Is this a good laminate/bond?

Discussion in 'Fiberglass and Composite Boat Building' started by filiperosa, Jul 30, 2012.

  1. filiperosa
    Joined: May 2006
    Posts: 49
    Likes: 3, Points: 8, Legacy Rep: 32
    Location: Setubal, Portugal

    filiperosa Junior Member

    Hello,
    I started to fiberglass a few small parts for my trimaran.
    I used foam core, after one first layer of 80 gsm one second layer of 540 gsm. On top of it one layer of peelply, bublewrap and was making vacuum for 5 hours at 15-20% (could no leave it during the night because neighboards.

    After a cure of two days, flip it over and the same procedure on the other side.

    I removed now part of the peelply and the fiber seams very uniform and all the fiber is wet. However as it is possible to see in the pictures it has some small gaps without resin. They are between the fiber parallel layers. They are very small and looks superficial.

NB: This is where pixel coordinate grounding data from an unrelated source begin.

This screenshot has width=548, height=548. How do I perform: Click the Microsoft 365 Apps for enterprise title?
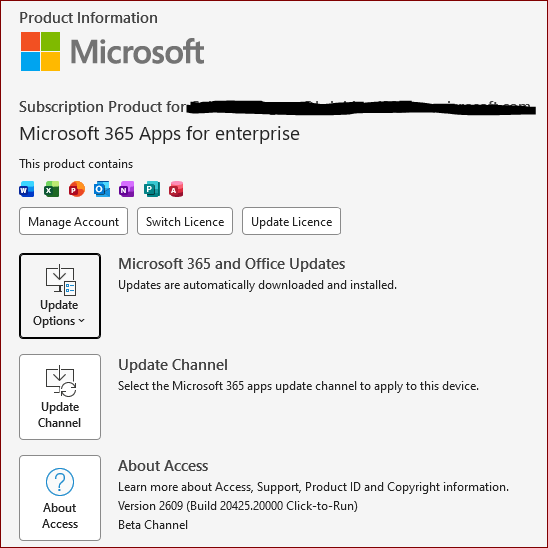click(x=159, y=134)
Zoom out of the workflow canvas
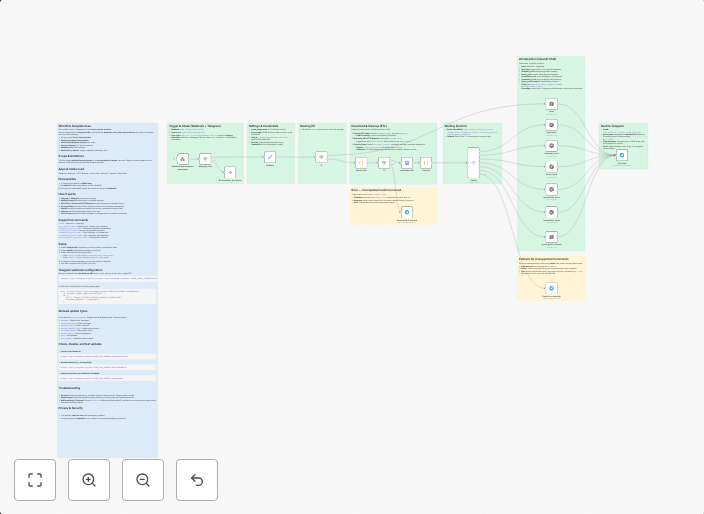 tap(143, 480)
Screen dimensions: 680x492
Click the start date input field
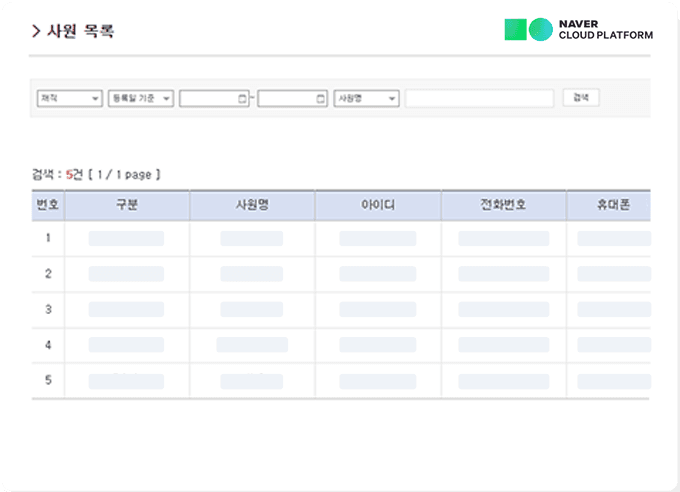pyautogui.click(x=208, y=98)
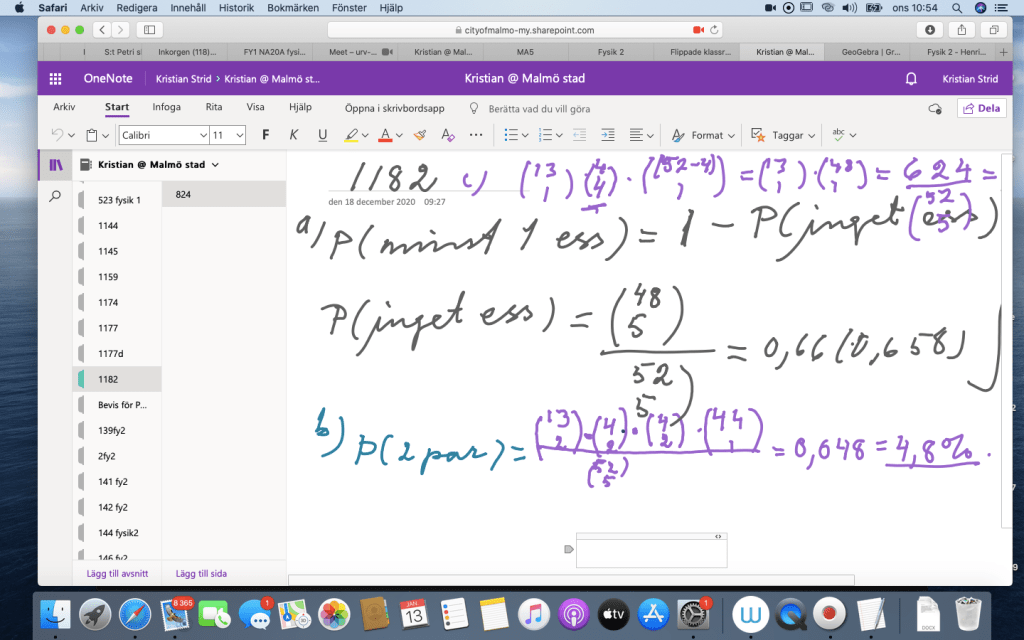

    If I try to pull the laminate from the tip (Was testing a small part that I do not need) It is difficult but not imposible to pull. However the break happens in the foam itself, coming part of the foam with the fiber.

    It is this normal? Will I have a strong laminate? Any advices? Should I make gaps with a knife in the foam so the resin goes deeper?

    Sorry for all the questions but just want to make sure everything goes right.

    Regards,
    Filipe


    PS: In the photo what looks bublewrap is resin that come out and become solid around the bubles, the bubles are not there anymore.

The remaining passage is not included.